# 5 Boro Bike Tour



## madhattaz

Hi,

Flying back to NY for a wedding at May and it happens to be the same weekend as the 5 Boro bike tour. Have a few questions hopefully the locals can help me with.

- I'm assuming it'll be generally a flat ride, are there any climbs that I should be concerned with?
- Does anyone know where I can rent a decent quality bike in the general Queens/ LI area? And since it seems more of a casual ride, I'm leaning more towards renting a hybrid for a more comfortable position.

Thanks.


----------



## Dumbod

In answer to your questions:

1) Flat except for the East River Bridges,the Verazzano and, I guess, the Gowanus Bridge. They're not steep but will be between 3/4 and 1 mile long. But don't worry about it because you'll almost certainly walk up any hill. (See below)

2) Check out the posting on this forum about bringing a bike to New York on vacation. It has rental information.

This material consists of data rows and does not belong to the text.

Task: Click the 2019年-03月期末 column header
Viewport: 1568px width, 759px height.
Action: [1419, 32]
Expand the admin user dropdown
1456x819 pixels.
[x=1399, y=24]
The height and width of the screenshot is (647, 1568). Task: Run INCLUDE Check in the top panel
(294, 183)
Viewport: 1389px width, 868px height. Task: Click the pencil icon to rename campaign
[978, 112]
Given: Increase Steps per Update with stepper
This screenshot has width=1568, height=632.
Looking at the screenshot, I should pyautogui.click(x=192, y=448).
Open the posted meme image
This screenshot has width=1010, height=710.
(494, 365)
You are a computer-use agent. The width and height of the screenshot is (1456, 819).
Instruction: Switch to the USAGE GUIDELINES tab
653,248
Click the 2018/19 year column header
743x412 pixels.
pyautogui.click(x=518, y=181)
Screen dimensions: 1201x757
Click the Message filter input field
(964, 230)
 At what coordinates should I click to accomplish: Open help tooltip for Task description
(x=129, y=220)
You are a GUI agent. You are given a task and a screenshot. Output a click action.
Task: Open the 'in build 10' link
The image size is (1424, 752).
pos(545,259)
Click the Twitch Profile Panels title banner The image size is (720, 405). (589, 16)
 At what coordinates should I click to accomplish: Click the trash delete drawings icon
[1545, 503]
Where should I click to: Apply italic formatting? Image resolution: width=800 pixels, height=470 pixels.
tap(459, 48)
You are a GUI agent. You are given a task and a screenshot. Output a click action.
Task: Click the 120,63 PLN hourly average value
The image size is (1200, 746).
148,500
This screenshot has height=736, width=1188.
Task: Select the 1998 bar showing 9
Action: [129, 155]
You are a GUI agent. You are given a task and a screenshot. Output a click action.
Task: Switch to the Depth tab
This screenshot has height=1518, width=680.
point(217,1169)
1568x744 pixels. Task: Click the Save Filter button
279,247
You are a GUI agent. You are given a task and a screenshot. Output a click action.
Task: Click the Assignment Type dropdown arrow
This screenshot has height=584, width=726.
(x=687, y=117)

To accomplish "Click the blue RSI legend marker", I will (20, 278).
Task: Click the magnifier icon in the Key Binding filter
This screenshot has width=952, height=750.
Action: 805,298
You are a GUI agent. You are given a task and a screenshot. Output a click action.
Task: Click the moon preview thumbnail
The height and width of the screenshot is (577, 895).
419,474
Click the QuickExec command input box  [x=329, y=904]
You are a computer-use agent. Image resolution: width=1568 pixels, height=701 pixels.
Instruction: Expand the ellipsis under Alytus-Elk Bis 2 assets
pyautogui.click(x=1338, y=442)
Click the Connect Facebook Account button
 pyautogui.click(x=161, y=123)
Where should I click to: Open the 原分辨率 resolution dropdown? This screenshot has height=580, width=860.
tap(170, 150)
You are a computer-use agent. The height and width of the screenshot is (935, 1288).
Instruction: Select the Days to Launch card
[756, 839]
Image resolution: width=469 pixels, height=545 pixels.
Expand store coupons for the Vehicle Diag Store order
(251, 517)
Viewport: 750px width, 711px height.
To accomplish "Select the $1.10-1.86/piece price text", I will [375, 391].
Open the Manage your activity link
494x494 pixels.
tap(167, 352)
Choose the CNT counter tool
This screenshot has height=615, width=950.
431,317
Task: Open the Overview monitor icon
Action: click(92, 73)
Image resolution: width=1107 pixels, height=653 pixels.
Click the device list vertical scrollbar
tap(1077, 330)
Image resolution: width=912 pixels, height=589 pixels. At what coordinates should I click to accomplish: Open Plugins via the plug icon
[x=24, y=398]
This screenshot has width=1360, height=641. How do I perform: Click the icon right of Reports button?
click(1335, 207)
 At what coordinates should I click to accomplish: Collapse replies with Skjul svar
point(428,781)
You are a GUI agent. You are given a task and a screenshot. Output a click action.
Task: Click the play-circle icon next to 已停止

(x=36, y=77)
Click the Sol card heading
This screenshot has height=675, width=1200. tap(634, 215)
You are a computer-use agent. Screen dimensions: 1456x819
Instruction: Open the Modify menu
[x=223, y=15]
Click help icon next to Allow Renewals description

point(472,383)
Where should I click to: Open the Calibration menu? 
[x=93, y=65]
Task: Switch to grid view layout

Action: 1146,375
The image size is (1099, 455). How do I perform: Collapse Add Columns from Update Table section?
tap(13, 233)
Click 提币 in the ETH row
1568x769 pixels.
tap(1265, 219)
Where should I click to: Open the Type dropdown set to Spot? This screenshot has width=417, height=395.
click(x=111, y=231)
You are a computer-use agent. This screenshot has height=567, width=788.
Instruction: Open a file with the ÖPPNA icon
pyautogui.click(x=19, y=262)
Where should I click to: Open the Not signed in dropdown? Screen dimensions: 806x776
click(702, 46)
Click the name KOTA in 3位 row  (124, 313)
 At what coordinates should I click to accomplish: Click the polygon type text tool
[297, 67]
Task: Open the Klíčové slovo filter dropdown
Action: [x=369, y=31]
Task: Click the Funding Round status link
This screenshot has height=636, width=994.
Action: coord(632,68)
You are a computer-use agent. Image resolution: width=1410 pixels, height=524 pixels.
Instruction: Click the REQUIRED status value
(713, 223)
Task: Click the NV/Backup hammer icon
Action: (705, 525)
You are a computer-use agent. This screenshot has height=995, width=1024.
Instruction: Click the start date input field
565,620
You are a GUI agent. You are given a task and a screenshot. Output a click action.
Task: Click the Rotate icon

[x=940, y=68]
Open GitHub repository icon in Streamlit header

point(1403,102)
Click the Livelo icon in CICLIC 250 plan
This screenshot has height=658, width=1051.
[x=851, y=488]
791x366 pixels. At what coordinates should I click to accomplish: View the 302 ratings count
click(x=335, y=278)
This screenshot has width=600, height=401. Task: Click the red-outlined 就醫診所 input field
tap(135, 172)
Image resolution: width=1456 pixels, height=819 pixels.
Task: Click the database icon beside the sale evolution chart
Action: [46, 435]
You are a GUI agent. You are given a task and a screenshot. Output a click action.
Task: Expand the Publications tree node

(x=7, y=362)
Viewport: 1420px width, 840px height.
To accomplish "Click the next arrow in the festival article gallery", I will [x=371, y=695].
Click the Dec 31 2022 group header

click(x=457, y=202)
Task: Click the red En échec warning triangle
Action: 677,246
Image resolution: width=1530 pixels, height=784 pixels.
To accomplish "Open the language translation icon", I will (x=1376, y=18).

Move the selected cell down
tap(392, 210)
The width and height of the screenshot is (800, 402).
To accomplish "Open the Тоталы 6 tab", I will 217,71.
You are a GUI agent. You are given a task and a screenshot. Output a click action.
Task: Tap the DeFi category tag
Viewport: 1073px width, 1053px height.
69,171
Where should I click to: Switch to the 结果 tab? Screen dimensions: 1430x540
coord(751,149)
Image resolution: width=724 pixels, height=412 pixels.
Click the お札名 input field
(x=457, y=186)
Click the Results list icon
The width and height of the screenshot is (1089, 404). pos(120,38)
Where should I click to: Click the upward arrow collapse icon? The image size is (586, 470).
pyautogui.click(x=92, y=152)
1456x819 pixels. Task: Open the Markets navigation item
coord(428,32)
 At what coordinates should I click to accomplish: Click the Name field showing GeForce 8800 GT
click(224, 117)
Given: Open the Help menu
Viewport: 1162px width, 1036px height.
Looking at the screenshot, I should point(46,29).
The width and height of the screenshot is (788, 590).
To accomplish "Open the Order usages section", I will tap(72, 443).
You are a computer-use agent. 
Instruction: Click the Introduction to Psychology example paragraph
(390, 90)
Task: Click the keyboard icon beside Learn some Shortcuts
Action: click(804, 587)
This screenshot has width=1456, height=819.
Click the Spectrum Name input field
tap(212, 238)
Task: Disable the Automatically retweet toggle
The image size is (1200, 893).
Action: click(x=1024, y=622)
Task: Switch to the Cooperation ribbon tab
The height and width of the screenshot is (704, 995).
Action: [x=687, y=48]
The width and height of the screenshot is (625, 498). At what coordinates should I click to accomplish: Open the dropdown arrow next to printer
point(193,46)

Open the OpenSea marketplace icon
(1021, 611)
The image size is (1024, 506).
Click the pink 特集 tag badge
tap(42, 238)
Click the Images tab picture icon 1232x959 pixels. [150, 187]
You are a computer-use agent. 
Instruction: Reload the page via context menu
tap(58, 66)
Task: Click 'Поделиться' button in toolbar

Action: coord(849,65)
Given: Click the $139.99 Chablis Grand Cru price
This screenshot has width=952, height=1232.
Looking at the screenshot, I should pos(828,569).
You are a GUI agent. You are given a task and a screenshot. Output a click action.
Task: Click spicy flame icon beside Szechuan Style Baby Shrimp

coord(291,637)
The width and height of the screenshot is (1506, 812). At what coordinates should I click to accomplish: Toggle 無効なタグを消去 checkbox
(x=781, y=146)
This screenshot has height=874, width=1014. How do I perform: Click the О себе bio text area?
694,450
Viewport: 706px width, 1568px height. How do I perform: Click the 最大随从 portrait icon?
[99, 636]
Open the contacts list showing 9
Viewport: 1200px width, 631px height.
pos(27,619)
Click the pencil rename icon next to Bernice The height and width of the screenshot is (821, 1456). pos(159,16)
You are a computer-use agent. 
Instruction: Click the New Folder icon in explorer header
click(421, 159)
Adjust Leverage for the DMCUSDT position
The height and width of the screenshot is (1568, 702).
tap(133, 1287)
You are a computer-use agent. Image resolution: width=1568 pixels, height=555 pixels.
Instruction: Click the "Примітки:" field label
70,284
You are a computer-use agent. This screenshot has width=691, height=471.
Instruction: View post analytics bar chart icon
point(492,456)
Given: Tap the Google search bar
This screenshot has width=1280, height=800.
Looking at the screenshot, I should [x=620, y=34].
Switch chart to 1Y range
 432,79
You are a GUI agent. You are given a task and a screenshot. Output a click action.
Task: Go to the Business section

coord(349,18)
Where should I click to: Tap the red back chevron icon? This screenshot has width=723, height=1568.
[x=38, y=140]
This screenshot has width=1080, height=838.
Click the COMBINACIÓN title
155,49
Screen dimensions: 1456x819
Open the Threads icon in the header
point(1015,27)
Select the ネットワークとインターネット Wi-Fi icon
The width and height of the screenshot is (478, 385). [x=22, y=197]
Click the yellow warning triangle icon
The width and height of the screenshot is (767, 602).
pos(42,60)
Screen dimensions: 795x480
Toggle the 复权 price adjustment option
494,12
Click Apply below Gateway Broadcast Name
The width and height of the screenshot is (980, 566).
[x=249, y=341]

That being said, THIS RIDES SUCKS. The basic problem is this: there will be 20,000+ riders, 19,500 of whom get on a bike exactly once a year for this ride. They are mostly grossly out of shape and, more importantly, don't know how to ride in groups. This means that (1) anything that even vaguely smacks of uphill will bottleneck to the point where everybody walks and (2) the ride is absolutely terrifying. People tend to ride really slowly while changing 'lanes' randomly or ride as fast as they can while listening to their IPods and talking on their cell phones. Accidents are frequent. Usually nothing more serious than road rash but still.

It is cool to go over the Verazzano but that's the only cool part and it leaves you on Staten Island. The only way off the island is by ferry. I'm told that the wait to get on the ferry can be 1.5-2 hours long.

I did this ride once. The route goes past my building in Dumbo about 3/4 of the way through the ride. I got off my bike and went home. Vowed never to do it again.

I understand that you're in the city for another event but it might you might have more fun scheduling a root canal.


----------



## lawrence

I was thinking of doing this ride, I thought it sounded exciting. Until I read that 20,000, mainly non-riders, and the 1 1/2 hour wait for the ferry. I thought it was all riding. Forget about it. I'd rather ride locally and enjoy the woods, fields, and the dead skunks in the middle of the road.


----------



## TeddyO

He is 100% correct. The ride is horrible, thousands of people who have no idea what they're doing. Its stupid, dangerous and very very slow. You won't believe us, you will do the ride, and then you will swear never to do it again.


----------



## brainsan

It's all about expectations. Remember, it is not a race, but a tour. I have done this every year since 2000 and enjoyed it every time. If you are a fit rider, you can easily jump to the front while on the highways. Then, you will be catching the first ferry and be home before noon. However, that's not what this Tour is all about. It is designed for families and friends to come out and enjoy riding through the city on cars free road ways at their own pace. To me, the more people in the ride the better. The majority of them will get back to their car to share the road with you after the ride is over. I think I feel safer to share the road with drivers who ride even just once a year than those who think they own the road.


----------



## lawrence

I believe you and I won't do the ride. I want to ride at a reasonable speed, 16mph? 18mph, with speeds of 20-25mph. This sounds impossible. I don't want to ride at 13-14mph. 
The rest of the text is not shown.